Thursday, May 10, 2018

Stamina

It's been another week of testing at my school.  Reading fluency screens, to be precise.  Dozens upon dozens of first grade readers have parked beside me the last three days, each student reading three passages for one minute each.  Thrilling stuff.  Next week it's on to Kindergarten to do the same thing, unless I don't return to school next week because, well, Kindergartners.

As I listen to and watch kids read I more and more become convinced that one of the great skills necessary for reading success is the ability to sustain a concerted effort over time towards the goal of reading fluency.  Or, in short, stamina.  I use that word, stamina, with my students throughout the school year, as well as push them through stamina drills, if you will, to increase the length of time they can keep words pouring out of their mouths.  As a Title I teacher I work primarily with kids who are struggling to read, but I have come to believe very strongly that what they struggle with more than anything is stamina, or a lack thereof.

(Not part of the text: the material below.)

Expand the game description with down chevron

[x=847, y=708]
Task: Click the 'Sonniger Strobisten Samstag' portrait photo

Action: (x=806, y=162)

Is stamina not one of the key ingredients - maybe the ingredient - that separates the good from the bad, greats from the good, and the elite from the greats?  Not just in reading, but in life.  The best athletes, musicians, artists, writers, teachers....you name it......became the best through years of hard work, and were carried through those years with stamina.  Many other words get thrown around when talking about how to achieve great success - grit, passion, intensity, desire - but I don't often hear the word stamina.  Maybe I'm not listening closely enough.

We spend a lot of time in schools teaching the wrong kinds of lessons to kids, while making them practice the wrong kinds of skills.  Tonight I don't have the stamina needed to get into all of the wrong things we do, but intently practicing the strengthening of stamina in students would be a good first step towards being more correct in what we do.  The stamina to sit attentively, the stamina to write legibly, the stamina to think coherently.  Without practice in how to sustain effort at anything, more and more children will be doomed to perform inadequately at everything.

And that's all I've got for tonight.